Slotter Mania V: Zettai Shougeki Platonic Heart II, a pachinko-style game featuring characters from the series, was released for the PS Vita.

Ten companies have planned to expand the franchise into mobile devices, music CD and other merchandise.

==Reception==
The OVA series received negative reviews from critics. Theron Martin of Anime News Network likens the series to Ikki Tousen where women fight each other with "clothes-shredding attacks" but wrote that Master of Martial Hearts has more extreme fan service such as exposed breasts.

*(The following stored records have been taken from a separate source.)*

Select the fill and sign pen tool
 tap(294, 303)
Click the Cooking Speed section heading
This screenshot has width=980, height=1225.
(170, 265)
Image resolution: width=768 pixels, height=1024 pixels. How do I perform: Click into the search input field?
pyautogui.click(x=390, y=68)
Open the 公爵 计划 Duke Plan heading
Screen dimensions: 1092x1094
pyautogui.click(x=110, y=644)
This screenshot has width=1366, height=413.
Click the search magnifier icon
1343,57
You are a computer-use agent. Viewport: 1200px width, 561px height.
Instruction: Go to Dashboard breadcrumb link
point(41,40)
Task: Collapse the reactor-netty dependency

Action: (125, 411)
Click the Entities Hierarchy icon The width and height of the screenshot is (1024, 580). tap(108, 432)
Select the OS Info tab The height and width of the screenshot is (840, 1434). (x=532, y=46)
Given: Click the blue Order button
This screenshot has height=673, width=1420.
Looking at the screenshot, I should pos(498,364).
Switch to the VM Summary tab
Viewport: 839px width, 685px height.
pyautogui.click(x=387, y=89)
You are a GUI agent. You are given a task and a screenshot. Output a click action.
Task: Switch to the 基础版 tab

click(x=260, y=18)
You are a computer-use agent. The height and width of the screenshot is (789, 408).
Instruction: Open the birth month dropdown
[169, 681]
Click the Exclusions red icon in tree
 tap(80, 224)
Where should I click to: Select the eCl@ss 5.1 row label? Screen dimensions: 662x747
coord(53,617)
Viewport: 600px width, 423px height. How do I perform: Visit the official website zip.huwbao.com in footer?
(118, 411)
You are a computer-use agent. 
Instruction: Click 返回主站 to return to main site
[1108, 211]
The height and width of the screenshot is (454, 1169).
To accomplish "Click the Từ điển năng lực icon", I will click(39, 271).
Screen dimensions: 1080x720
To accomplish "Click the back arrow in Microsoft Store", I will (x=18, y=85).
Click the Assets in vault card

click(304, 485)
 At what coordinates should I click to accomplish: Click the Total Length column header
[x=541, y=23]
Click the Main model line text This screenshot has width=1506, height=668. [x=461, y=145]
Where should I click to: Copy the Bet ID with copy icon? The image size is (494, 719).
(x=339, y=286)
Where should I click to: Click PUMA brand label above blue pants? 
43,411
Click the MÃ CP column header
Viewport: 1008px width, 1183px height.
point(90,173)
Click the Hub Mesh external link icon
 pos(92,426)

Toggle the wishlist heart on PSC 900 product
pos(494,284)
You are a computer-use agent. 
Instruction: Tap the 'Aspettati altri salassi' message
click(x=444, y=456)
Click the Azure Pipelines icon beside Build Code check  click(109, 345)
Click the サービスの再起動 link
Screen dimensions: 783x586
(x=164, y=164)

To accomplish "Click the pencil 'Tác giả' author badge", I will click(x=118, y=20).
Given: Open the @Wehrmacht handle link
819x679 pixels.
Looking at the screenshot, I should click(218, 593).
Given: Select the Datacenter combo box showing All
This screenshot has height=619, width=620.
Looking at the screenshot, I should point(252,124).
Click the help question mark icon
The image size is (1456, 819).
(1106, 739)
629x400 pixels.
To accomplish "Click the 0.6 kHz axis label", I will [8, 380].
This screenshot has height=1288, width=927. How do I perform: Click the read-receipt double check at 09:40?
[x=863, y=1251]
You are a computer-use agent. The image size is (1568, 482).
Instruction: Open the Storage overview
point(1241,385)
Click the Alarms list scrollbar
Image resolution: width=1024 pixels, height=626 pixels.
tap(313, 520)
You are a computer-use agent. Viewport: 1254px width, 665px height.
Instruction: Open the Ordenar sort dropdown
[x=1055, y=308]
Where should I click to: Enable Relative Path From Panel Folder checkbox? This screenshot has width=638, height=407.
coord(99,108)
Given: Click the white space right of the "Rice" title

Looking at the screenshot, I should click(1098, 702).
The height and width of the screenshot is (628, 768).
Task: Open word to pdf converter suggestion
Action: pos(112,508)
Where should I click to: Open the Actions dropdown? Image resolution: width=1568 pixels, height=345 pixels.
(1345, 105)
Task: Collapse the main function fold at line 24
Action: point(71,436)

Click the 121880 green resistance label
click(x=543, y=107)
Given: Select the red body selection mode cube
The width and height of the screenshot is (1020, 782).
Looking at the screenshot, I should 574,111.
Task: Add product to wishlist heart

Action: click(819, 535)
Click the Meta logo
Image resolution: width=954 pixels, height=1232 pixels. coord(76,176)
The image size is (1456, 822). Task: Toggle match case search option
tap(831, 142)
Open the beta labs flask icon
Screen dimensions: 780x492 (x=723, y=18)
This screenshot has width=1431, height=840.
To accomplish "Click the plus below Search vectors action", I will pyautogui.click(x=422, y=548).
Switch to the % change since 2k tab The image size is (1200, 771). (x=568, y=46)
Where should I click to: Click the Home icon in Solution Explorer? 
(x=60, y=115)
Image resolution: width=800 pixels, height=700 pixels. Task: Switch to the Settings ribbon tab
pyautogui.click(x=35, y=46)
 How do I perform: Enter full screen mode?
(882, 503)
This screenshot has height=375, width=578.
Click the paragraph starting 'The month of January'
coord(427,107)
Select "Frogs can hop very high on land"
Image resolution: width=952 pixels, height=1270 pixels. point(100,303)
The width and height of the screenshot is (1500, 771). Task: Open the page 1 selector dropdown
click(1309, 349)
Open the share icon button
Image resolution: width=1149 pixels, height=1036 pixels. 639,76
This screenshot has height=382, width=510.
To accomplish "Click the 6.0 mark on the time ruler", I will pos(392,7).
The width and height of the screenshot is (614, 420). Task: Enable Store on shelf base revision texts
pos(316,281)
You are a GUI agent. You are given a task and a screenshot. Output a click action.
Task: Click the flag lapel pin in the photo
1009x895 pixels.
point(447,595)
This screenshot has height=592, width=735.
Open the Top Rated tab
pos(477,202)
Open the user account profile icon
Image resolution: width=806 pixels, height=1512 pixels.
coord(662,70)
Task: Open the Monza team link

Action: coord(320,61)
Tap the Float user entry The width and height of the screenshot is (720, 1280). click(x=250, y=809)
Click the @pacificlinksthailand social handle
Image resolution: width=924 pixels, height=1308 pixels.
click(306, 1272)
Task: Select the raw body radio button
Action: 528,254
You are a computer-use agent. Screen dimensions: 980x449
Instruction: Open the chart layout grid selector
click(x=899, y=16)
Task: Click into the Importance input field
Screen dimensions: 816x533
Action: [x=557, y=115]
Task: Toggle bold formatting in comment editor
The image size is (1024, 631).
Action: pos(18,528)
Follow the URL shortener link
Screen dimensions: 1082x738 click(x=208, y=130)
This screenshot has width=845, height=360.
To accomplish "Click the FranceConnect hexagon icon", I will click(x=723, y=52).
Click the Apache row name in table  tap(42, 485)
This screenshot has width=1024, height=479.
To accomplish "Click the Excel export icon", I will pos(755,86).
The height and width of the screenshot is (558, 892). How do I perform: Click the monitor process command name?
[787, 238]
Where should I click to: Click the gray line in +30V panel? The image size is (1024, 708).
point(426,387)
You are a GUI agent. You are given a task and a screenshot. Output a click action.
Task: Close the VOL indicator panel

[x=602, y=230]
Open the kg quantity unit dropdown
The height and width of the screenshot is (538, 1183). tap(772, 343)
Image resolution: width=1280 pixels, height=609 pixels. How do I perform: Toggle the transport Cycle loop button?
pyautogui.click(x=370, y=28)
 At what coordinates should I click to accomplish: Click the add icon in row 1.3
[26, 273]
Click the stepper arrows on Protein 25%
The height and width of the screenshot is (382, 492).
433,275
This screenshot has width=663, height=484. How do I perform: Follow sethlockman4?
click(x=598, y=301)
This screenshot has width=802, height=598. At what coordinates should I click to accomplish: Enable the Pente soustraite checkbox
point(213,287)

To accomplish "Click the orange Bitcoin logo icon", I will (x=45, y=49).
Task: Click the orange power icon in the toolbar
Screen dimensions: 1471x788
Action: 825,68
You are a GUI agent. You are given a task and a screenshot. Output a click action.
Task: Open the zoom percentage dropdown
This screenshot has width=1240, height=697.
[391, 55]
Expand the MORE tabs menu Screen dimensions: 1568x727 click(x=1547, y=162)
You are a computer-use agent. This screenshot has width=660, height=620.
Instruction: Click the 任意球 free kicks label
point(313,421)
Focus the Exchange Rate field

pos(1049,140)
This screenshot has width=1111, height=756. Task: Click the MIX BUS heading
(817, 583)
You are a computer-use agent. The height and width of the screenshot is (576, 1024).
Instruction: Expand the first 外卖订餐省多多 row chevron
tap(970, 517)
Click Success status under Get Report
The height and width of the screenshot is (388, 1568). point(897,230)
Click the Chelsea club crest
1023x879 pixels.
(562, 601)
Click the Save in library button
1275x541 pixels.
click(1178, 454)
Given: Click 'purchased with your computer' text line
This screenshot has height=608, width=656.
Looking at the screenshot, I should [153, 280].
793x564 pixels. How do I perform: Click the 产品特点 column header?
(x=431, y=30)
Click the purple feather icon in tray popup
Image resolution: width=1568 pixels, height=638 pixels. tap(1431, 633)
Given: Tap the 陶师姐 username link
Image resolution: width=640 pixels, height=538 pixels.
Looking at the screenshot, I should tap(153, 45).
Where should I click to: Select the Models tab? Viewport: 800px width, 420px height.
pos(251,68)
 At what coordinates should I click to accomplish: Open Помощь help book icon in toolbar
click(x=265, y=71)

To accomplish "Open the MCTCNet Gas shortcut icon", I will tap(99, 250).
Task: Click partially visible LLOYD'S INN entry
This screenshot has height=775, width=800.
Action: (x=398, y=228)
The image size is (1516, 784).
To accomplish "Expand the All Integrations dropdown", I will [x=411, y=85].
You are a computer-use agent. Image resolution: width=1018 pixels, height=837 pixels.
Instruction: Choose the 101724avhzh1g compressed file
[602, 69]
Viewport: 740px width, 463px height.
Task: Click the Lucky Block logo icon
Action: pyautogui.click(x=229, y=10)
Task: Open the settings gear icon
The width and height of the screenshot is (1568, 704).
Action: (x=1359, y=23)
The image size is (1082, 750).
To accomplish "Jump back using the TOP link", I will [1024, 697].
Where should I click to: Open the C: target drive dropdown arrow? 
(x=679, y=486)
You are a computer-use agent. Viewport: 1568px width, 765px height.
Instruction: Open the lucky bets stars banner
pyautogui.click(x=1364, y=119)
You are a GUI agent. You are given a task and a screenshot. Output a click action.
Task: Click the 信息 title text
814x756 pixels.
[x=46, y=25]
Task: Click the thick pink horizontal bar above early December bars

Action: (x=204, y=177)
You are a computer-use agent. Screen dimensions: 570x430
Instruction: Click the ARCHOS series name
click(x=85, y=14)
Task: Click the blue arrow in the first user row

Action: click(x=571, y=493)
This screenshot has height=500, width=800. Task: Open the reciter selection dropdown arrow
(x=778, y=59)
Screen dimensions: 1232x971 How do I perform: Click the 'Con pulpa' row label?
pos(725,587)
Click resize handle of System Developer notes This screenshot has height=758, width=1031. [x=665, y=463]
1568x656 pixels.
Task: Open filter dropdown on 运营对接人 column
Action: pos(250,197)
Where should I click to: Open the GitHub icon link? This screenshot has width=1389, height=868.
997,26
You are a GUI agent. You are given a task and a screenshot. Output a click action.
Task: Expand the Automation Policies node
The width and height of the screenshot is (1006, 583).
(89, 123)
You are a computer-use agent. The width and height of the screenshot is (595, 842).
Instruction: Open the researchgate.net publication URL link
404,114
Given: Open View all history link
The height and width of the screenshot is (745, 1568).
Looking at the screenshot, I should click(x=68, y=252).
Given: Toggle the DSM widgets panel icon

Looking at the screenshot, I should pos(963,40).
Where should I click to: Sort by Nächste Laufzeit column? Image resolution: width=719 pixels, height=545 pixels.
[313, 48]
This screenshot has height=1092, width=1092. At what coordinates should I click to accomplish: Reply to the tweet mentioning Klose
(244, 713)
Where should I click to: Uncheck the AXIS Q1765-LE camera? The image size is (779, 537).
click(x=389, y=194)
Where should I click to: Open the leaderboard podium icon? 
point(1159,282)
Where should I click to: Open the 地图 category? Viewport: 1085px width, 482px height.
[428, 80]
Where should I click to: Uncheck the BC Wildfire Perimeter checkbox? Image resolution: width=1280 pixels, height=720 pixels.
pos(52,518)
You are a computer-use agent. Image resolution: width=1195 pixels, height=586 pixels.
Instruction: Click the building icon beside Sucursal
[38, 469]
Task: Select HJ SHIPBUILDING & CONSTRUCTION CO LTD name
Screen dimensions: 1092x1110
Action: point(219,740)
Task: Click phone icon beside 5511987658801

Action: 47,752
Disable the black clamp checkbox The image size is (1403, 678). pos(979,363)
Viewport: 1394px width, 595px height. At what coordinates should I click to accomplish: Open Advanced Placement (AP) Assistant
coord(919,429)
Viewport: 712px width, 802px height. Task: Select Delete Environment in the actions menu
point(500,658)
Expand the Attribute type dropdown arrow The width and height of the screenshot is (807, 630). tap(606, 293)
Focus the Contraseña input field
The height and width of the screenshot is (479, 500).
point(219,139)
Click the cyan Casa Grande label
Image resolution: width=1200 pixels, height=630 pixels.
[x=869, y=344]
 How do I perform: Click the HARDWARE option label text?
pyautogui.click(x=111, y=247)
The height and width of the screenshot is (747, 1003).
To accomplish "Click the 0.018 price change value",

The plot "exists almost entirely to give excuses for staging cosplay-like battles." Stig Høgset of THEM Anime Reviews found the show "a pretty simple and terrible story with a really awkward and dumb plot twist at the end, it's just impossible to recommend this show for anyone." He instead recommended other titles for those who are "up for the whole 'sexy girls chopsocky' thing." Mike Ferreira of the Anime Herald wrote that it is "without a doubt, one of the most offensive, vile pieces of crap to pass through my DVD player. It makes Ikki Tousen look like The Gentleman’s Guide in comparison. There are absolutely no redeeming qualities to speak of, and everything just seems to go to extremes to repulse the viewer." Bamboo Dong of Anime News Network praised Funimation for "cutting one of the funniest and most attention-grabbing trailers in recent anime history. Their coinage of 'Boobs, butts, and burgers' is genius", however, "Considering the terrible storyline, the complete lack of characterization, the lackluster animation, and the ear-splitting music, and the complete disregard for science, there is no redeeming feature of this show. Unless, of course, you want something to whack off to." Chris Beveridge of Mania.com found the story to be formulaic with awkward pacing, and leading to a spectacular train wreck of the final episode.